Alexander Yampolsky was serving as Chief Security Officer at the Guild Group when a critical vulnerability became the spark for SecurityScorecard. The company was integrating with a third-party fraud detection vendor that looked solid on paper—the contract and penetration test results all checked out. But when Alexander's team dug deeper into the actual systems, they discovered something horrifying: unencrypted credit card data floating in the vendor's infrastructure. "That was an oh shit moment for me because I realized I could lose my job as a chief security officer due to negligence of somebody else," he recalls. The experience crystallized a massive market gap: no one had a systematic way to measure security from the outside. There had to be a way to create objective metrics.
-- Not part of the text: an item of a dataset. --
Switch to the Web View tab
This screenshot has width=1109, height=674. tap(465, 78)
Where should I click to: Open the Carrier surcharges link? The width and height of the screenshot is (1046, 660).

Building the First Version

Alexander launched SecurityScorecard in early 2014 and spent most of that first year building the product. The core insight was ingenious: instead of trying to penetrate a company's defenses (the traditional approach), why not look for external signals that indicate their security maturity? The team developed hundreds of sophisticated indicators—from something simple like outdated copyright notices on websites (suggesting systems haven't been updated in years) to complex cryptographic and infrastructure assessments. This non-intrusive approach let them create a security "scorecard" (A-F ratings) for any company in the world, answering the fundamental question: how secure are the vendors you do business with?

Finding the First Customers

The product resonated immediately. Big enterprises realized they had a massive blind spot: they were doing business with thousands of cloud vendors (Dropbox, Salesforce, etc.) with no visibility into those vendors' security practices. SecurityScorecard solved that problem. The company didn't rely on fear-based sales tactics; instead, they let the product speak for itself. Customers paid upfront annual subscriptions ($2,000 per year on average, though ranging from $20,000 to $1M+ for large enterprises) and discovered that the visibility SecurityScorecard provided was worth far more than the cost.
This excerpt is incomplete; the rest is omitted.